Chapter Five. A HAWK ABOVE THE CLIFF
AS wondrous as the Dagda's cauldron might be, 'twas only one of four great gifts from the gods, one for each of the cities from which the children of the goddess Danu sprang, and each with a tale to be told.
The cauldron, the one that was never empty, was from Murias. From Falias came Lia Fail, the stone that roared and sang when the true king of Ireland stood on it. Brought, some have said, from the East by the goddess Tea to Tara, the stone, for that is what it is, the stone of destiny, is to rest wherever the high king of Scotic reigns. Many the man thought he would be king at Tara, but only a few heard the roar of Lia Fail.
It should never have left Ireland. Never have left. But Fergus, son of Ere, begged his brother, Murtagh mac Ere, to send it to him in lona so that Fergus might be crowned king there. Filled with a care for his brother, Murtagh sent it across the sea. Then Kenneth took it to Scone.
And what happened then to it, this gift from thegods? The bloody English took it! The things the English done to us! The evil Edward carried off the stone of destiny and put it beneath the English throne. Edward thought he took the power with it, but have the English ever heard it roar, I ask you? Have they ever heard it roar?
There's some would say the stone that rests at Tara now, right close to its center, is Lia Fail. But that one too is silent, and should it be Lia Fail, then the magic's left us.
And then there's them that say the English have set their royal arses over a plain old chunk of stone. And Lia Fail is hidden, waiting for a better time, waiting to be found.
"I'm afraid you may think us ungracious," Margaret Byrne said, as she poured tea into delicate ivory cups with a practiced hand, having peremptorily dismissed a rather nervous Deirdre, who'd clattered around with the teacups in an irritating way. "The circumstances…" she said, dropping her eyes delicately. "I hope you understand."
Despite the refined setting, and the hoity-toity manner in which we were being served, the room was awash in tension. I had a feeling that Alex and I, who had hied ourselves off to Second Chance at the request of Michael and Breeta to ferret out the details of the disappearance of Breeta's clue, had interrupted a scene of some drama when we'd arrived. If true, there was no mention made of it.
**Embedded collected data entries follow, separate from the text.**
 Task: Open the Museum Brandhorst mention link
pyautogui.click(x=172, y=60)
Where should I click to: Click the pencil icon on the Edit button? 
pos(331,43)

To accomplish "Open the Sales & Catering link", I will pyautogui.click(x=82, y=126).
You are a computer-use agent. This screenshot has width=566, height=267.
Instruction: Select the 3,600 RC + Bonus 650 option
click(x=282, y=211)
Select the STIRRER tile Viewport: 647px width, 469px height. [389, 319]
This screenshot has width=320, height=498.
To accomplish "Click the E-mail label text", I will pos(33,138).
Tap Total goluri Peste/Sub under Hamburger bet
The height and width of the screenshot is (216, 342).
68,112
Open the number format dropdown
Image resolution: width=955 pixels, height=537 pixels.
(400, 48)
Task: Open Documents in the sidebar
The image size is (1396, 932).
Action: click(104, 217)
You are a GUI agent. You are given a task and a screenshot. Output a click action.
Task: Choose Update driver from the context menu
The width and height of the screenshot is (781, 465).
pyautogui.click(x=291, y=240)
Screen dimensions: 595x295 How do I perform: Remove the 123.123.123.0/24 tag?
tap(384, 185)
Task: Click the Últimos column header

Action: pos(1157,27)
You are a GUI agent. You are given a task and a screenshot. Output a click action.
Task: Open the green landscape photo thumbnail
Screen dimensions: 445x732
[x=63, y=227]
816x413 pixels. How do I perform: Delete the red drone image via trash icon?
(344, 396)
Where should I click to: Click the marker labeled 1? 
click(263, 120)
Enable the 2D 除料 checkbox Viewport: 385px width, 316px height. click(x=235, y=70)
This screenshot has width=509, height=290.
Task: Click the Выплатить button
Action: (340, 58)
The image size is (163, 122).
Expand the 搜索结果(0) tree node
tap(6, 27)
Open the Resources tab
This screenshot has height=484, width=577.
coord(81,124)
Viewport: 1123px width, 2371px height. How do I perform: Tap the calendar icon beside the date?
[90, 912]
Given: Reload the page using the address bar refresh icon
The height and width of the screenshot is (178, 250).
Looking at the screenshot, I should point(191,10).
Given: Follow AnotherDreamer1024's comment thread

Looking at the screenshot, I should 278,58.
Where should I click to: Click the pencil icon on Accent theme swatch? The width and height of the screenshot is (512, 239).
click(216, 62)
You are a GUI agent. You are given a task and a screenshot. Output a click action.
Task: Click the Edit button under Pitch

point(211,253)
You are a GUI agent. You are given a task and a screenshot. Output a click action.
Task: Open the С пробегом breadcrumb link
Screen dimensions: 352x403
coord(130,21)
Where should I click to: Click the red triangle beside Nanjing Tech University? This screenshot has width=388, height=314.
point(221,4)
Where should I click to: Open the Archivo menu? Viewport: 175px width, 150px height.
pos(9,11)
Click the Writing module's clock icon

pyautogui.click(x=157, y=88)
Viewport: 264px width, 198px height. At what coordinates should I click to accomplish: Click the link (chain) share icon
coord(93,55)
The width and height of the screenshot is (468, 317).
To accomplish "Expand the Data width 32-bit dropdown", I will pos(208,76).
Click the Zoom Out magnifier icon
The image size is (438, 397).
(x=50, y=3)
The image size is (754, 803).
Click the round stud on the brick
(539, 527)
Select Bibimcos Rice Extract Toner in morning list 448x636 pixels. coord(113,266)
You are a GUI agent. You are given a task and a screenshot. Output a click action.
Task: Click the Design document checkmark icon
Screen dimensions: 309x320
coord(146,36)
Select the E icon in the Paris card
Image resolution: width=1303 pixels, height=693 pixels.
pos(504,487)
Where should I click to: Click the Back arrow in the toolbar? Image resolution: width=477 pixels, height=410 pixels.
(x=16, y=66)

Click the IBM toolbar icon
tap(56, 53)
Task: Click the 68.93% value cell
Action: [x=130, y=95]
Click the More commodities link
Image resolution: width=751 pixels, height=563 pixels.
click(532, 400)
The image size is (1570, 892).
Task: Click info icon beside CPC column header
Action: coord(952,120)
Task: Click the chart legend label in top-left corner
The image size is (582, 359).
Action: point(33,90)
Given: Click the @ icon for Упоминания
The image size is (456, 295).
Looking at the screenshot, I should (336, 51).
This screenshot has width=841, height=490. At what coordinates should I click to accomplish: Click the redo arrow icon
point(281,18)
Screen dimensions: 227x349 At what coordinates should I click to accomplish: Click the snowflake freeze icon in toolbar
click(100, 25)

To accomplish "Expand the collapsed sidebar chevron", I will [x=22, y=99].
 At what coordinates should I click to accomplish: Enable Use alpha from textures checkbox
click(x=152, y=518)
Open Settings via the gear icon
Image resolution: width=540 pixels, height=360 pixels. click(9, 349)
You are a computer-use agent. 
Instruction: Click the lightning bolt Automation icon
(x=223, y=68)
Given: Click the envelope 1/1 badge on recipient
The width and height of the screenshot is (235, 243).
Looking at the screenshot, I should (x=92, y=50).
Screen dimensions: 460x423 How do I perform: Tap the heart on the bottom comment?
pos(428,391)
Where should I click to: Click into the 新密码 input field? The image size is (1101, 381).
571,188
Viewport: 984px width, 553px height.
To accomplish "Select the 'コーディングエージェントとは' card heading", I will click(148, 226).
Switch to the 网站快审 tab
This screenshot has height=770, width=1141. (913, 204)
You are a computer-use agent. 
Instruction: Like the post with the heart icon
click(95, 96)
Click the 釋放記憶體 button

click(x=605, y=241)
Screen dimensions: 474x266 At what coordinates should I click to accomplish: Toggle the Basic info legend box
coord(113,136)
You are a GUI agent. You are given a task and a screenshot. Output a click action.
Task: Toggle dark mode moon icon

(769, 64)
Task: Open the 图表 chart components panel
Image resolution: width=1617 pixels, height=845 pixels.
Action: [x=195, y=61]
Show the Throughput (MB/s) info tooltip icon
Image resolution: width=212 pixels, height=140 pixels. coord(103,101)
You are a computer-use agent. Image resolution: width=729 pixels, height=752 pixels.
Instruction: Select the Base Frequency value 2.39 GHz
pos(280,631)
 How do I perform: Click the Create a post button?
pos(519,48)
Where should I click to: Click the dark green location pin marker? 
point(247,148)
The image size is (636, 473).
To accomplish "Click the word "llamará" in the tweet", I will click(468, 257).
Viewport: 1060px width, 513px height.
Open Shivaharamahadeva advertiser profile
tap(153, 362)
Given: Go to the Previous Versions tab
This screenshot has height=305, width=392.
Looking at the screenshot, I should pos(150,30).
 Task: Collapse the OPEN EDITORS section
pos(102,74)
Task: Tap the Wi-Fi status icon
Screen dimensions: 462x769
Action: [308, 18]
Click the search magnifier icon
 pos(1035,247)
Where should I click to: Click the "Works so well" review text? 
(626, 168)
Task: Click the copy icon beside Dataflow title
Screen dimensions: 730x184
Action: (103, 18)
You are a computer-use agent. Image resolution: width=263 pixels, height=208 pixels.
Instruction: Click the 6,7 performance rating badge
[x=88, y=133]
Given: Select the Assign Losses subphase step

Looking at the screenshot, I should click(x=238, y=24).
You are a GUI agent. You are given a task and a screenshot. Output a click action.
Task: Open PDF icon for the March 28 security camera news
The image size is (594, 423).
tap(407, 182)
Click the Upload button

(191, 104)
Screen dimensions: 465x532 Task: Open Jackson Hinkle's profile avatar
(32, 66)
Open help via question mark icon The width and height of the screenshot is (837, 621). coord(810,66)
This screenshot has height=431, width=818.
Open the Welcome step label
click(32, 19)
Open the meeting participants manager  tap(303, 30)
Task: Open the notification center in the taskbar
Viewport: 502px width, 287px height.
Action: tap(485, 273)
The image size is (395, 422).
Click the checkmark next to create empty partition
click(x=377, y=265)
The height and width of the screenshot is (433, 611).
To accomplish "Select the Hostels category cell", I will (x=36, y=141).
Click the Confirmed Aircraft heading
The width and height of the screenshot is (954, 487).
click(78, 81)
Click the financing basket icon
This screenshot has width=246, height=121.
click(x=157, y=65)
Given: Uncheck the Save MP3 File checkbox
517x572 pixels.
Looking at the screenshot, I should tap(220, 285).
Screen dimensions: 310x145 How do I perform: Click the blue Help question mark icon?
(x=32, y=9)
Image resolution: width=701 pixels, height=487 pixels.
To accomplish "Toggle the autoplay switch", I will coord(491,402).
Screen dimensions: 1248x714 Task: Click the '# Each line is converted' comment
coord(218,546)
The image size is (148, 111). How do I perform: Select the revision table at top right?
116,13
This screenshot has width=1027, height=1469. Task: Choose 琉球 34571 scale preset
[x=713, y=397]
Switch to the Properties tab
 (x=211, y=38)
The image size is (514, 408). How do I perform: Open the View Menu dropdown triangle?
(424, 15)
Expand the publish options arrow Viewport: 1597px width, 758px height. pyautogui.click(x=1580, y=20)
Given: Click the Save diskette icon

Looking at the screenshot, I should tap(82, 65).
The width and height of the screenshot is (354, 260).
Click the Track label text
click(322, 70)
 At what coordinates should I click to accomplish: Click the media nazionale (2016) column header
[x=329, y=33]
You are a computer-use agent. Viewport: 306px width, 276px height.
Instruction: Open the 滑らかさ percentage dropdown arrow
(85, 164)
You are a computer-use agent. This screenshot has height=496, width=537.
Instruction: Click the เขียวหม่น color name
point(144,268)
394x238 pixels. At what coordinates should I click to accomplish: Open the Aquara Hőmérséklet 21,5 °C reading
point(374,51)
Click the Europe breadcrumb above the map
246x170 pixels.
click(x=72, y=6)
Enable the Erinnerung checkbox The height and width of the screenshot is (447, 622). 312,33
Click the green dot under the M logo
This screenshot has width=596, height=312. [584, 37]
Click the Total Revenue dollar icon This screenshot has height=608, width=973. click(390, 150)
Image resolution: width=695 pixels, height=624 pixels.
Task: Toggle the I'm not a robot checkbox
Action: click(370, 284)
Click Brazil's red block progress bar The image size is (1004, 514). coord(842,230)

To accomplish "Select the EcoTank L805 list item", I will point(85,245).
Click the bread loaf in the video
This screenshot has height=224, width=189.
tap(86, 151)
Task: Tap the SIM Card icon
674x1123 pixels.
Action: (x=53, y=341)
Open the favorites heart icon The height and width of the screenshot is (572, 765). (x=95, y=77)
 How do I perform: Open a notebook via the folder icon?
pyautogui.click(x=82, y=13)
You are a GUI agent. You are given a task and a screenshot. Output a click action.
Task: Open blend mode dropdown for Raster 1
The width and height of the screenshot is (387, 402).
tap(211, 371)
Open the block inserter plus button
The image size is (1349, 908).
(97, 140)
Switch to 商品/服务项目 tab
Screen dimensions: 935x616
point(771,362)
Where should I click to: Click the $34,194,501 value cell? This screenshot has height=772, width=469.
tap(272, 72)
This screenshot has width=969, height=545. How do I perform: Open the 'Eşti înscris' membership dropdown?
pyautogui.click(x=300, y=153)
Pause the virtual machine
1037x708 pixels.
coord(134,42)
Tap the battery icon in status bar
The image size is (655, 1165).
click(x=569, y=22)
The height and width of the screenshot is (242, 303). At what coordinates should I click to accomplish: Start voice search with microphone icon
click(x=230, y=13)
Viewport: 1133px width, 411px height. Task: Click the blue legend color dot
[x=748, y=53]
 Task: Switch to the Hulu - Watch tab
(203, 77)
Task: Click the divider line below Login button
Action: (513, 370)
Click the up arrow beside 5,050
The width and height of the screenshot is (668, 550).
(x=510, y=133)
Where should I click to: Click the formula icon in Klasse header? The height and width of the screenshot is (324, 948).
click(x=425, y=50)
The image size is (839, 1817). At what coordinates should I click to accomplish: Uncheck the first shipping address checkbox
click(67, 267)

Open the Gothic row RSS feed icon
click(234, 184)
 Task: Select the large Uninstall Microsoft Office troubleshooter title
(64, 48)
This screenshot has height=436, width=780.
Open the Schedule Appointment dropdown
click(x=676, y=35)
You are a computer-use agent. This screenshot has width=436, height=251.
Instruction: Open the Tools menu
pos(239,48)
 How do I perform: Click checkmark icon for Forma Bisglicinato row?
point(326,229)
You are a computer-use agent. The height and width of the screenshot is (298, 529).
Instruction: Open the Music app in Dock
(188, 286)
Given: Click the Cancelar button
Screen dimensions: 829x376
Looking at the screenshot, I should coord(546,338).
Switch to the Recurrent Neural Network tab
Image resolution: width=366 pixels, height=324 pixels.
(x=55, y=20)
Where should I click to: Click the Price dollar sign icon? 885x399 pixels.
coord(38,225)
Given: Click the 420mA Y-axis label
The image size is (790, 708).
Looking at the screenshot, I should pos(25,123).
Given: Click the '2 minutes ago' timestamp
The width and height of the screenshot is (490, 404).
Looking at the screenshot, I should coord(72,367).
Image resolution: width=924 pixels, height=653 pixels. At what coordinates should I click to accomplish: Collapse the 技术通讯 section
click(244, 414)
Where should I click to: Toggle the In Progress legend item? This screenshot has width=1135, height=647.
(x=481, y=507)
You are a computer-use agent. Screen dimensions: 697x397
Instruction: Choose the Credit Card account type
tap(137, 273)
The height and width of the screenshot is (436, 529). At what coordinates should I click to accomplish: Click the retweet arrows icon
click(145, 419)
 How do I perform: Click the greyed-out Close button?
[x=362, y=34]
Margaret looked toward me, awaiting my response. She was neatly dressed, Chanel again, and black again, in a silk blouse and skirt, with expensive-looking pumps: snake, appropriately enough. The expression on her carefully made-up face was one of perpetual faint surprise, the result, I thought maliciously, of one too many face-lifts. But she was an attractive woman, nonetheless. She looked to be in her late forties, but I assumed she was probably ten years older than that. She sat framed against two oil portraits on the wall behind her, one of Eamon Byrne in happier and healthier times, another a man who was, if the thin lip line and resolute jaw was anything to go by, her father.